El sonido que arranca con su arco a la viola es delicado, muy delicado, infinitamente modulado. Me fascina. Pero sigo observando su mirada aséptica y neutral.

El ensemble ha aumentado sus miembros. Aunque la viola ha abandonado el estrado, otros instrumentos de viento completan hasta un número de doce los músicos en escena. Tria ex uno, del mismo compositor que hemos señalado antes, se adueña ahora de la sala que ha aumentado en dos espectadores, que son dos músicos del conjunto que ahora no intervienen.
La composición, que juega con la obra de un compositor flamenco del alto renacimiento llamado Josquin Desprez, traspasa las neuronas anulando la distancia en el tiempo.

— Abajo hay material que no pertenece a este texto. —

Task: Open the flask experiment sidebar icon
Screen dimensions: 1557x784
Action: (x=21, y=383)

Estoy descubriendo, para mi propio disfrute, a Haas. 
Mientras mis oídos se dejan seducir por el juego entre el renacimiento y el hoy, una cierta inquietud me inunda. ¿Habrá desaparecido para siempre la rubia esfinge de la viola? También un cierto nerviosismo. Sobre todo cuando miro el reloj y sé que no voy a poderme quedar hasta el final del ensayo general. ¡Pero yo también he venido a escuchar a Schönberg! Sí, así es. En realidad, cuando mis amigos me propusieron la posibilidad de asistir al ensayo, pensaba que se trataba de un monográfico dedicado a la figura del músico judío y vienés. No obstante, agradezco un montón la oportunidad de descubrir nuevos músicos contemporáneos. 

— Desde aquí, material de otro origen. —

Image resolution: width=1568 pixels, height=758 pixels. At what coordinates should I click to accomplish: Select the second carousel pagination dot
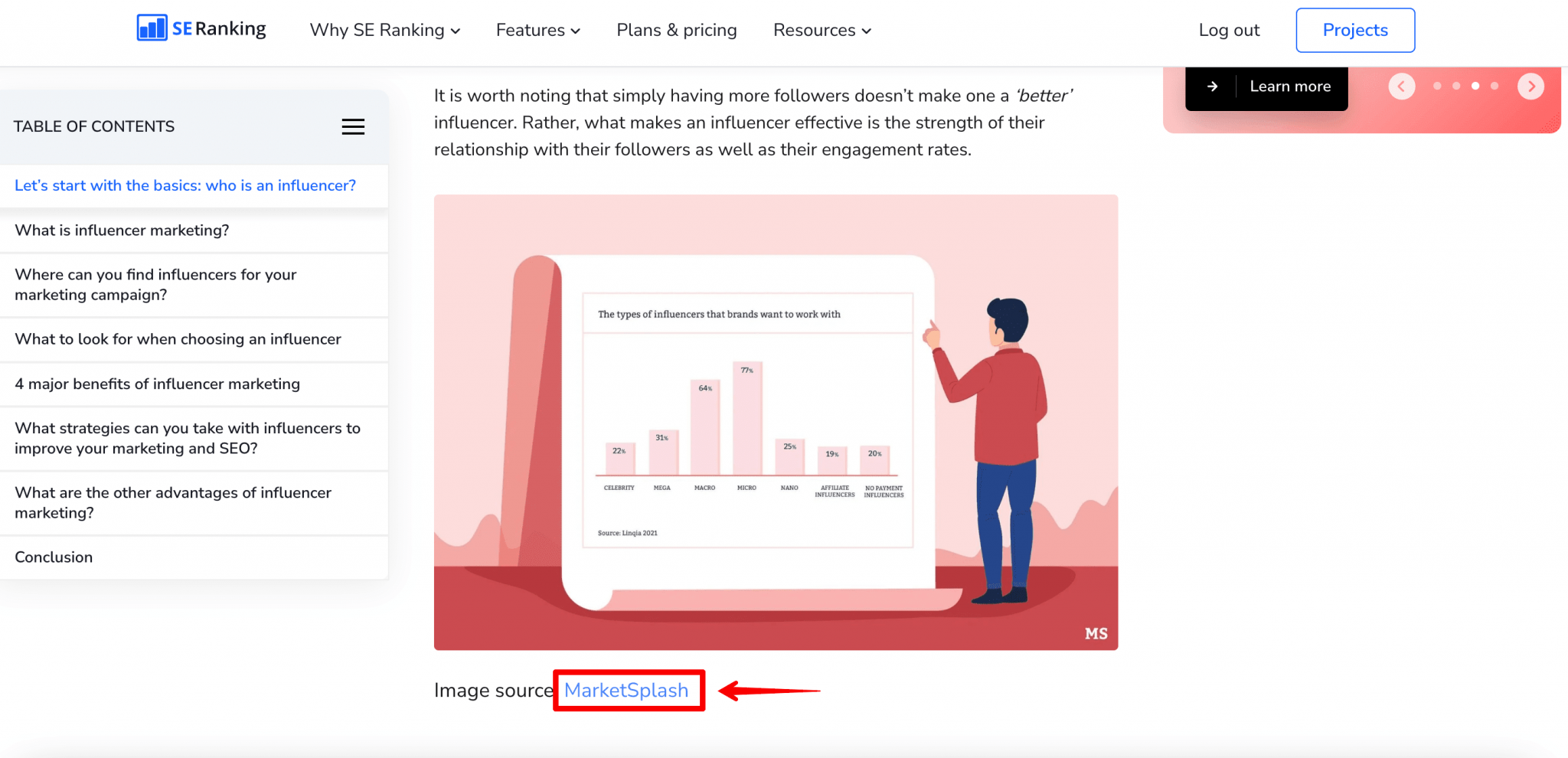point(1457,86)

Se produce una pequeña pausa cuando un señor con aspecto desaliñado y figura oronda atraviesa el escenario para dirigirse a una de las butacas. Habla con el director en alemán, por lo tanto deduzco que también lo es. Mi amigo José María me saca enseguida de la duda. Se trata del compositor austriaco Richard Dünser, que también tiene una obra en el concierto que tendrá lugar por la tarde. Es música austriaca la que suena en este ensayo general. Bueno, por hablar en términos geográficos, porque en realidad la música, como el arte en general, son universales y sin patria. El arte es la manifestación más elevada de la humanidad, y por lo tanto nada debe a patrias ni a patriotas.A pesar de que en la década de los años treinta del pasado siglo, un compatriota de estos músicos intentase demostrar, después de aniquilar a millones de seres humanos, lo contrario.

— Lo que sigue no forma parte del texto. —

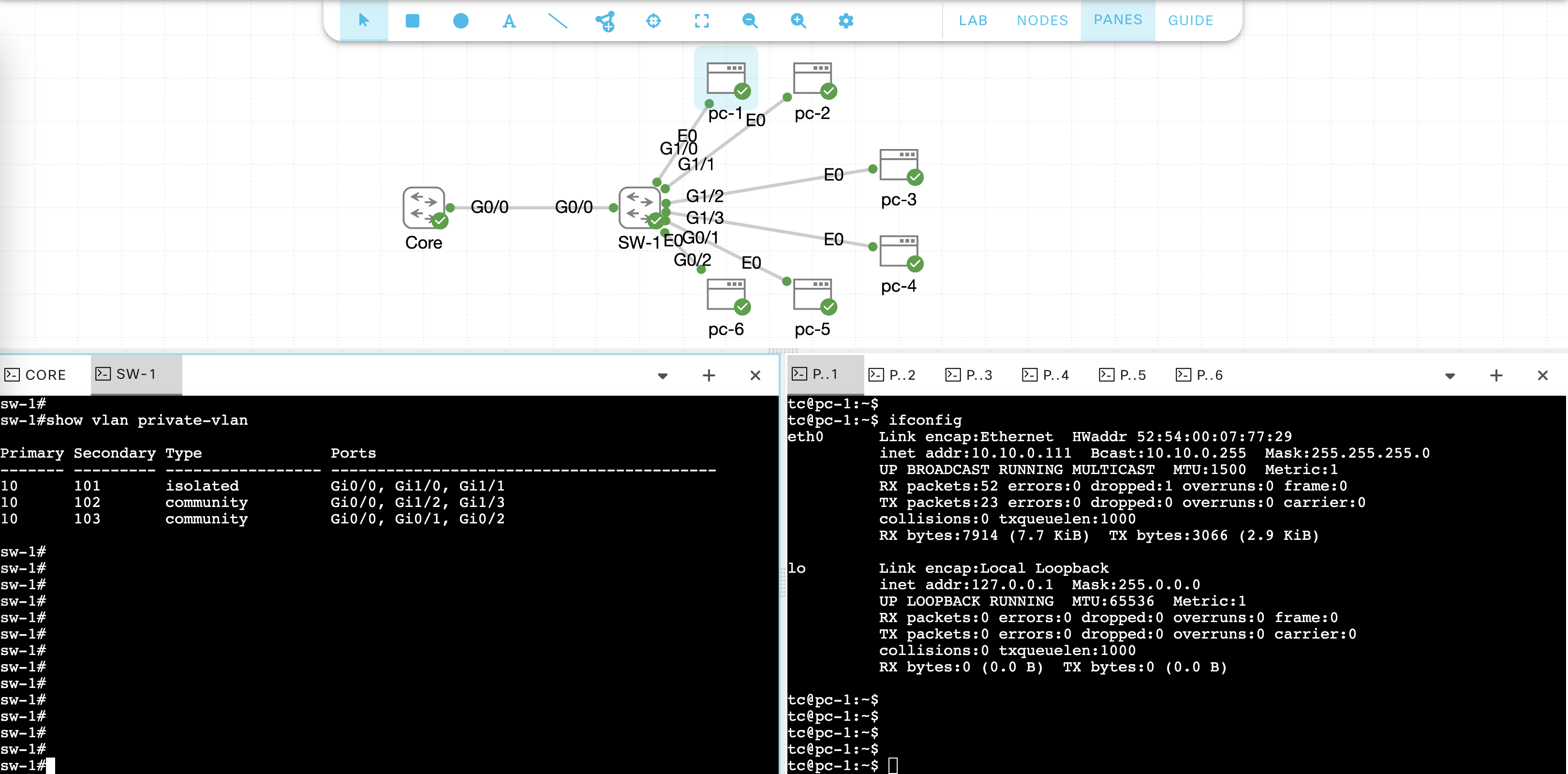Click the pc-4 node on canvas
1568x774 pixels.
click(x=899, y=251)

Ahora sí, ahora finalmente Schönberg se adueñará de nuestros espíritus. Y ahora también reaparece, finalmente, la viola. La esfinge de rotundos muslos trata de ubicarse dentro del espacio habilitado para los músicos. Su número ha crecido considerablemente. Aunque El libro de los jardines colgantes, obra de 1907/1908, está compuesta originariamente para voz y piano, Richard Dünser ha hecho un arreglo, orquestándola. 
Inconfundible esta música que amo desde hace tanto tiempo. La orquesta suena a él. La orquestación se atiene, como no podría ser de otra manera, a las notas que el compositor vienés vertió sobre los pentagramas. La voz de Noa Frenkel suena increible. 
El director, sin saberlo, me impide una visión completa de la sugestiva viola. Así que, cuando la obra ya se está desarrollando en toda su extensión, decido abandonar la cercanía de mi amiga Isabel y me desplazo algunas butacas dentro de nuestra fila desde donde puedo, ahora sí, divisar a la esfinge rubia. 
Una pequeña interrupción, a causa de las sugerencias que hace Dünser, relaja la tensión de los músicos. Aunque ella, la viola, sigue presentando esa mirada que indica que la cosa no va con ella. Nada va con ella. Ella es más que ella. Hace alguna anotación con el lápiz en su partitura, eso sí. Pero su mirada no denota la más mínima debilidad. 
La música habla de la dificultad de las relaciones amorosas. Por un momento, una vez que los compases se reanudan, trato de fantasear con qué tipo de relaciones amorosas se las tiene que ver en su vida real la viola. Partiendo del supuesto de que el amor es algo bastante inexplicable, poco o nada verbalizable, plantearse la dificultad  en ese tipo de relaciones es, cuando menos, bastante optimista. Sí, porque evidencia que se trata de un compromiso, de una conexión o de una comunicación. Y yo no tengo tan claro que en ese terreno que, comúnmente, se denomina como terreno amoroso, enamoramiento o amor, se pueda hablar, en sentido fuerte, de relación. Pero dejemos esta digresión. Me interesa mucho más imaginar cómo se expresa en términos eróticos la esfinge. Mientras sus brazos manejan con energía y decisión su instrumento, sus muslos se abren generosamente. Da la impresión que esa apertura de noventa grados es la que le proporciona el impulso necesario para arrancar ese sonido delicado a su viola. O tal vez no.
Estoy ensimismado, no sé si más por la música o por la contemplación de la esfinge rubia. Algo ha debido captar mi amiga Isabel, porque cuando miro hacia ella de reojo capto una especie de guiño de complicidad.
Aprovechando la pausa que se establece, una vez concluido el ensayo general de esta pieza fantástica, me escurro hasta una de las puertas laterales hacia donde me acompaña Isabel. Aún tengo tiempo durante unos segundos, mientras me enfundo el abrigo, de dirigir la última mirada hacia el lugar donde la viola, con la mirada ausente, permanece inmóvil en su asiento.